[Opening Dataset content section]
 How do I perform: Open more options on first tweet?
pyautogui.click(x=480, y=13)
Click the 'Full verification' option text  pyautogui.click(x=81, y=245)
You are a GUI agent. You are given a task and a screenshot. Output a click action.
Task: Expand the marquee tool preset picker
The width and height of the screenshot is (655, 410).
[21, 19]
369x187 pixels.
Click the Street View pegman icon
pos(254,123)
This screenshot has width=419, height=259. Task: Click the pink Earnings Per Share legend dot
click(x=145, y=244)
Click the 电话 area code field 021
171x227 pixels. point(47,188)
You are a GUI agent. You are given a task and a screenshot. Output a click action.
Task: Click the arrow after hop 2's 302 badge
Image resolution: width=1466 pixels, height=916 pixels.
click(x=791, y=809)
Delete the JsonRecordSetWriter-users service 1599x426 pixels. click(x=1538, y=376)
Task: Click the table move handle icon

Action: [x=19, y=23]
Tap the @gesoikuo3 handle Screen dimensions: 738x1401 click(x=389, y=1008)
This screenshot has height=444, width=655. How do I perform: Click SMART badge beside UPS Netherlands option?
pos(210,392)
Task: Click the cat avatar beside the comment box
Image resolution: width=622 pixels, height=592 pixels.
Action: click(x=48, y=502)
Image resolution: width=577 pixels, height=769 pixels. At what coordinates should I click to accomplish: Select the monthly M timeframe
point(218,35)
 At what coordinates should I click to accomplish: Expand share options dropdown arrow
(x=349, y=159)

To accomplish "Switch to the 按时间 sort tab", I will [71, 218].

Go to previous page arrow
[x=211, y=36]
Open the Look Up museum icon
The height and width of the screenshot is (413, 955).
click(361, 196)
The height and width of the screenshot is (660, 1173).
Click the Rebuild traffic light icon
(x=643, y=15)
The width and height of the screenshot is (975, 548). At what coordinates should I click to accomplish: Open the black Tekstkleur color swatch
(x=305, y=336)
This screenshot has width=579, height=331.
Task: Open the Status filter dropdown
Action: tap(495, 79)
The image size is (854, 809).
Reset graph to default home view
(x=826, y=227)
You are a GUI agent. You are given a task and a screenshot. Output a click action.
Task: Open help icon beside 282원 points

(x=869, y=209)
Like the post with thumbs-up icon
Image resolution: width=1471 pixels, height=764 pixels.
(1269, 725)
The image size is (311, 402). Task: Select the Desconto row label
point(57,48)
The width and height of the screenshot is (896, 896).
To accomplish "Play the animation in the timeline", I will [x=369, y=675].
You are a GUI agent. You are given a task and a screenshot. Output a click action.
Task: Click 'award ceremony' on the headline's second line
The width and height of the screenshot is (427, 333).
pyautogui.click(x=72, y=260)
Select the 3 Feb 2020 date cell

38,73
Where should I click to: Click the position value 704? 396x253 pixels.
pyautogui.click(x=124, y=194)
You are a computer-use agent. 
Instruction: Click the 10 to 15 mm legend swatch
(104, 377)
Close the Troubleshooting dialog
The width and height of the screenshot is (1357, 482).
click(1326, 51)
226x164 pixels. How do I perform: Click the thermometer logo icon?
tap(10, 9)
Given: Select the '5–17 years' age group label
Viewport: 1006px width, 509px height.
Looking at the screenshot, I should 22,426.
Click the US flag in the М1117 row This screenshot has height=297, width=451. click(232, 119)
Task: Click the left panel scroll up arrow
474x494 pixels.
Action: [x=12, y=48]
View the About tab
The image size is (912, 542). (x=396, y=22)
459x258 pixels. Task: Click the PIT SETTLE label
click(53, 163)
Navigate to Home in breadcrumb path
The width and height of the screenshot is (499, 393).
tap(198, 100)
[Closing Dataset content section]
Action item:
Reproduce all the entries verbatim, leaving nothing out.

The answer:
 How do I perform: Open more options on first tweet?
pyautogui.click(x=480, y=13)
Click the 'Full verification' option text  pyautogui.click(x=81, y=245)
You are a GUI agent. You are given a task and a screenshot. Output a click action.
Task: Expand the marquee tool preset picker
The width and height of the screenshot is (655, 410).
[21, 19]
369x187 pixels.
Click the Street View pegman icon
pos(254,123)
This screenshot has width=419, height=259. Task: Click the pink Earnings Per Share legend dot
click(x=145, y=244)
Click the 电话 area code field 021
171x227 pixels. point(47,188)
You are a GUI agent. You are given a task and a screenshot. Output a click action.
Task: Click the arrow after hop 2's 302 badge
Image resolution: width=1466 pixels, height=916 pixels.
click(x=791, y=809)
Delete the JsonRecordSetWriter-users service 1599x426 pixels. click(x=1538, y=376)
Task: Click the table move handle icon

Action: [x=19, y=23]
Tap the @gesoikuo3 handle Screen dimensions: 738x1401 click(x=389, y=1008)
This screenshot has height=444, width=655. How do I perform: Click SMART badge beside UPS Netherlands option?
pos(210,392)
Task: Click the cat avatar beside the comment box
Image resolution: width=622 pixels, height=592 pixels.
Action: click(x=48, y=502)
Image resolution: width=577 pixels, height=769 pixels. At what coordinates should I click to accomplish: Select the monthly M timeframe
point(218,35)
 At what coordinates should I click to accomplish: Expand share options dropdown arrow
(x=349, y=159)

To accomplish "Switch to the 按时间 sort tab", I will [71, 218].

Go to previous page arrow
[x=211, y=36]
Open the Look Up museum icon
The height and width of the screenshot is (413, 955).
click(361, 196)
The height and width of the screenshot is (660, 1173).
Click the Rebuild traffic light icon
(x=643, y=15)
The width and height of the screenshot is (975, 548). At what coordinates should I click to accomplish: Open the black Tekstkleur color swatch
(x=305, y=336)
This screenshot has width=579, height=331.
Task: Open the Status filter dropdown
Action: tap(495, 79)
The image size is (854, 809).
Reset graph to default home view
(x=826, y=227)
You are a GUI agent. You are given a task and a screenshot. Output a click action.
Task: Open help icon beside 282원 points

(x=869, y=209)
Like the post with thumbs-up icon
Image resolution: width=1471 pixels, height=764 pixels.
(1269, 725)
The image size is (311, 402). Task: Select the Desconto row label
point(57,48)
The width and height of the screenshot is (896, 896).
To accomplish "Play the animation in the timeline", I will [x=369, y=675].
You are a GUI agent. You are given a task and a screenshot. Output a click action.
Task: Click 'award ceremony' on the headline's second line
The width and height of the screenshot is (427, 333).
pyautogui.click(x=72, y=260)
Select the 3 Feb 2020 date cell

38,73
Where should I click to: Click the position value 704? 396x253 pixels.
pyautogui.click(x=124, y=194)
You are a computer-use agent. 
Instruction: Click the 10 to 15 mm legend swatch
(104, 377)
Close the Troubleshooting dialog
The width and height of the screenshot is (1357, 482).
click(1326, 51)
226x164 pixels. How do I perform: Click the thermometer logo icon?
tap(10, 9)
Given: Select the '5–17 years' age group label
Viewport: 1006px width, 509px height.
Looking at the screenshot, I should 22,426.
Click the US flag in the М1117 row This screenshot has height=297, width=451. click(232, 119)
Task: Click the left panel scroll up arrow
474x494 pixels.
Action: [x=12, y=48]
View the About tab
The image size is (912, 542). (x=396, y=22)
459x258 pixels. Task: Click the PIT SETTLE label
click(53, 163)
Navigate to Home in breadcrumb path
The width and height of the screenshot is (499, 393).
tap(198, 100)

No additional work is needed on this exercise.